Stated goal
Collect each line of the records below that contains the string "width". Case counts.

Exercise inputs
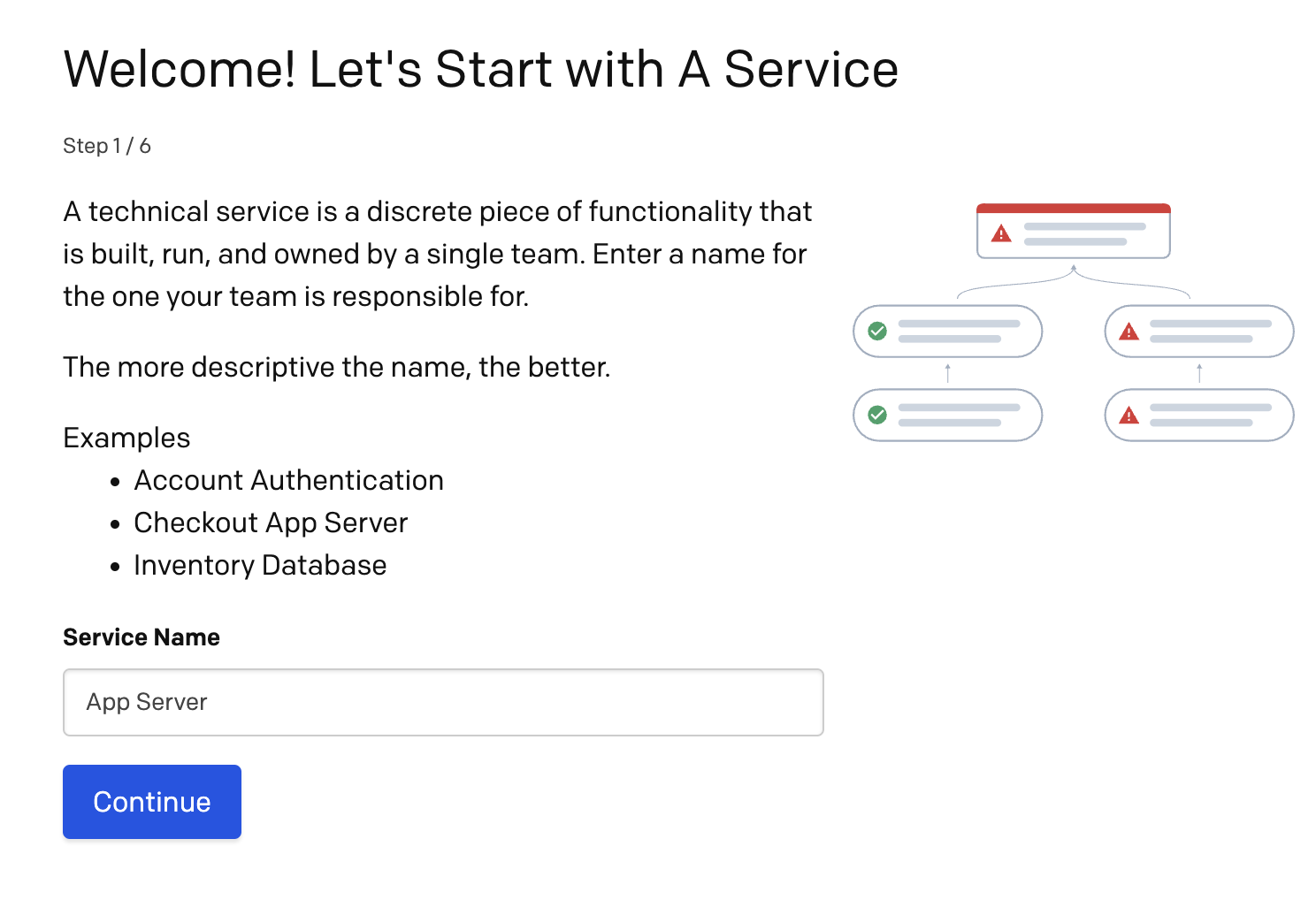Click the healthy upper-left service node

(x=947, y=332)
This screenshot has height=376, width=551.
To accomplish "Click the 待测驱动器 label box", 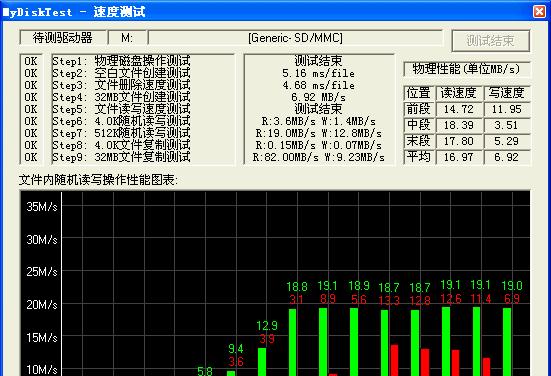I will [63, 38].
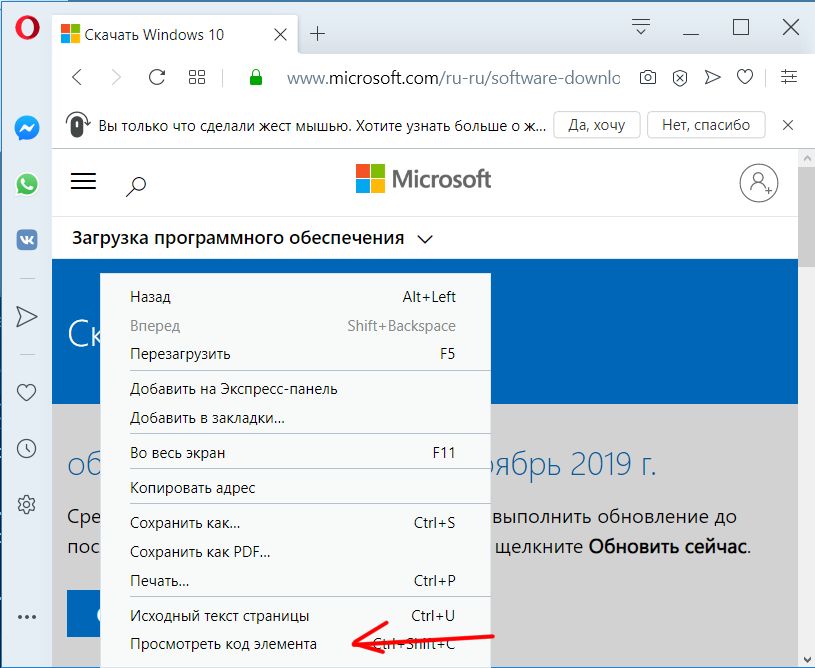Select Просмотреть код элемента from context menu
Image resolution: width=815 pixels, height=668 pixels.
click(223, 644)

Solution
This screenshot has height=376, width=551.
Image resolution: width=815 pixels, height=668 pixels.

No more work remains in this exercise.